Yes, try water dropping the boolits and letting them age.
It also depends on your powder and lube. You never said what you are using.

mpmarty
11-01-2009, 04:51 PM
50/50 WW and pure is a far cry from #2 which is 90/5/5 lead tin antimony. By using the 50/50 you wound up with about 97.75 lead .25 tin and 2% antimony. As you can see fifty fifty is a poor substitute for #2 although many seem to like it.

kelbro
11-01-2009, 05:35 PM
Yes, try water dropping the boolits and letting them age.
It also depends on your powder and lube. You never said what you are using.

Might do that. Tried WD on a batch a few months ago but never shot them. Using 429421 bullet over 20 gr of 2400 and Lee Alox cut 50/50 with mineral spirits. These bullets were aged about 4 weeks. Hundreds of bullets into the berm with this combo without a streak.


50/50 WW and pure is a far cry from #2 which is 90/5/5 lead tin antimony. By using the 50/50 you wound up with about 97.75 lead .25 tin and 2% antimony. As you can see fifty fifty is a poor substitute for #2 although many seem to like it.

So maybe I need to add some tin?? Get it up to 2% tin and 2% Antimony?

I think that I would rather do that than WD. I might consider oven heat-treating. I like consistency.

AZ-Stew
11-01-2009, 08:23 PM
Oven heat treating can be done with a cheap, yard sale toaster oven. See: http://castboolits.gunloads.com/showthread.php?t=42870&highlight=toaster+oven . Keep it out of Mama's oven. Get your own.

You don't need, and probably can't get, as hard a boolit as I did by heat treating 50-50 Pb/WW, but you'll harden it some.

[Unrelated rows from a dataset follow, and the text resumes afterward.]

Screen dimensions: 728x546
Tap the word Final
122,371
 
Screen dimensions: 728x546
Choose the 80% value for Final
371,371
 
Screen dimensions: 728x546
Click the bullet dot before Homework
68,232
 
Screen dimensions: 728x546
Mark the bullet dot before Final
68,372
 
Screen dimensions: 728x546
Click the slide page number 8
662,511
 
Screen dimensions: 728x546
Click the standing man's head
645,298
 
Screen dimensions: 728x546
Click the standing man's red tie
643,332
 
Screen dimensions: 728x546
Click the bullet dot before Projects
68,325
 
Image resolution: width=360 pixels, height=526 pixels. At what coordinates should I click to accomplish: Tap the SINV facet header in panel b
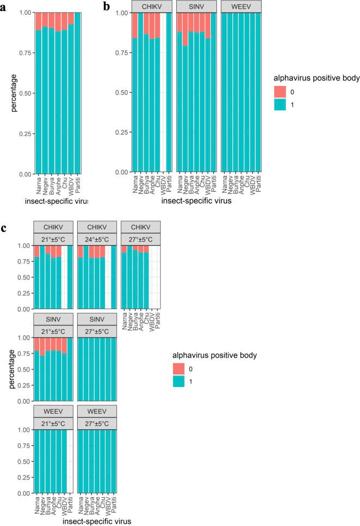[196, 7]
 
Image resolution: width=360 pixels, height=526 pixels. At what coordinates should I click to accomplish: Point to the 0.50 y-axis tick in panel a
[24, 93]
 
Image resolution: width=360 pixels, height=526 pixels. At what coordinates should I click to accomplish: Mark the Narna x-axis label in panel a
[39, 186]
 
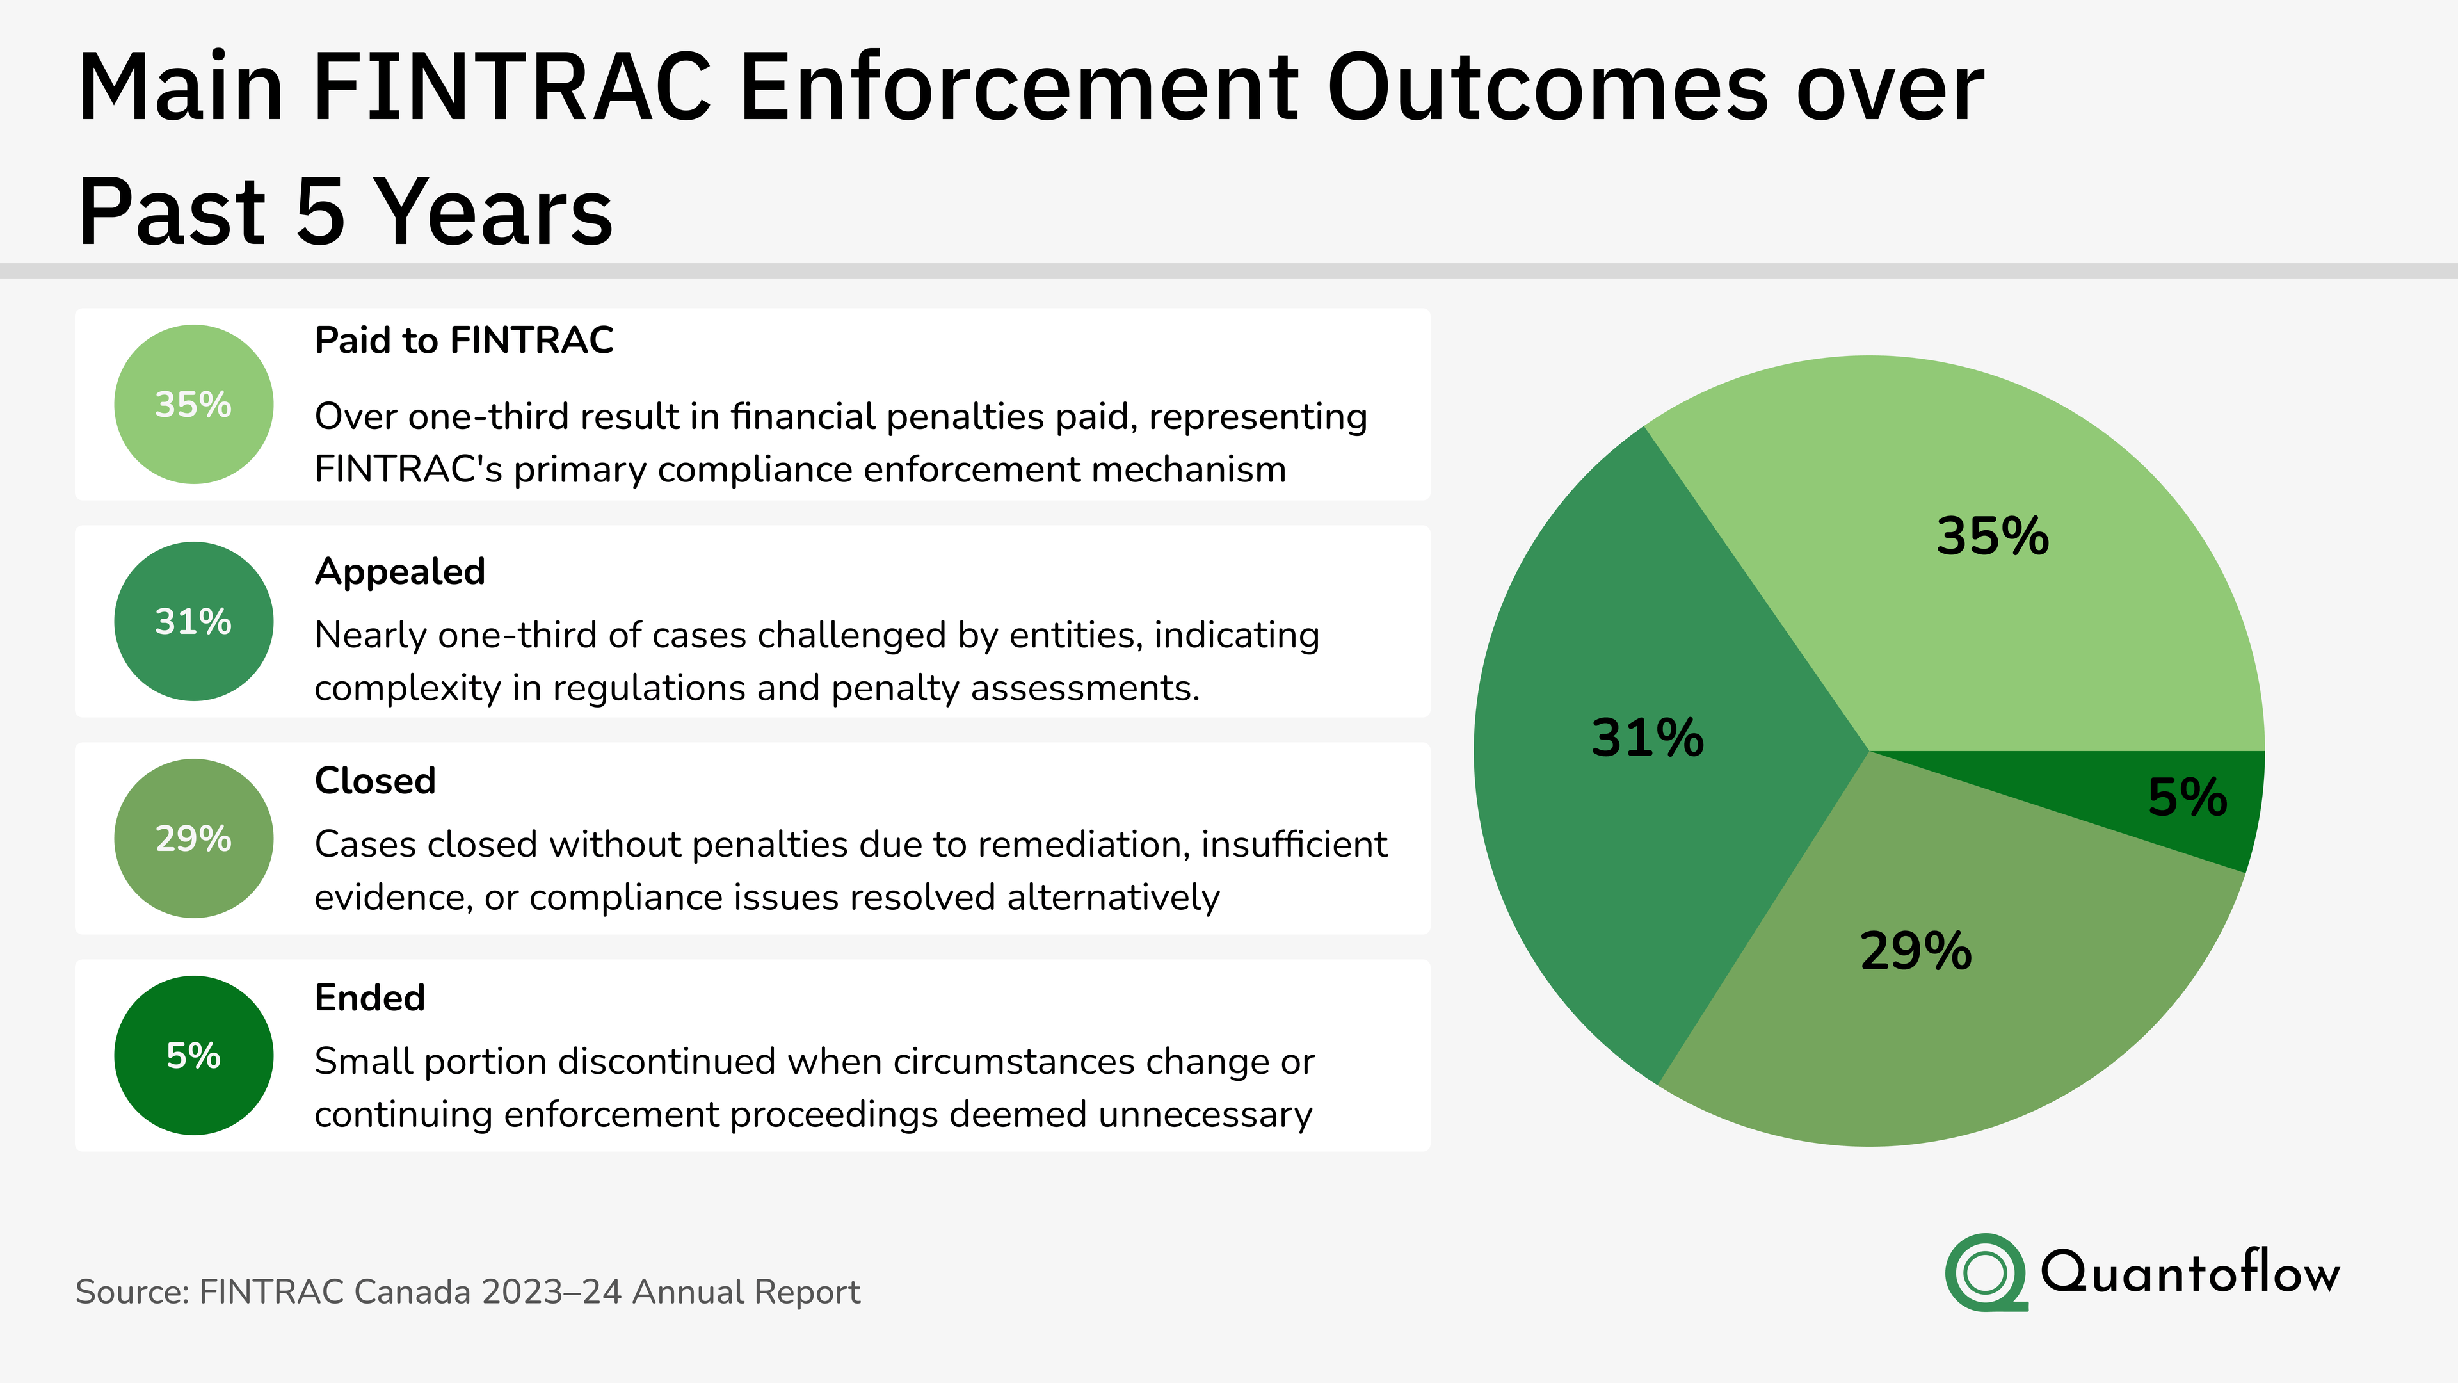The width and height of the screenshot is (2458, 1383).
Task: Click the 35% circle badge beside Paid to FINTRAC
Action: (194, 405)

I'd also opt for more lube. That thin coat of thinned-out Alox you're using isn't much of a lube, in my opinion.

Regards,

Stew

mpmarty
11-01-2009, 09:00 PM
Kelbro adding more tin probably won't help. Antimony is what lets a boolit harden when water dropped or heat treated. If the mold is filling out and looks good you've got enough tin although .25 is about one eighth of what I like. Linotype is high in antimony at eleven percent and only three percent tin. The tin is there to help flow in the mold. The antimony is there to harden the cast.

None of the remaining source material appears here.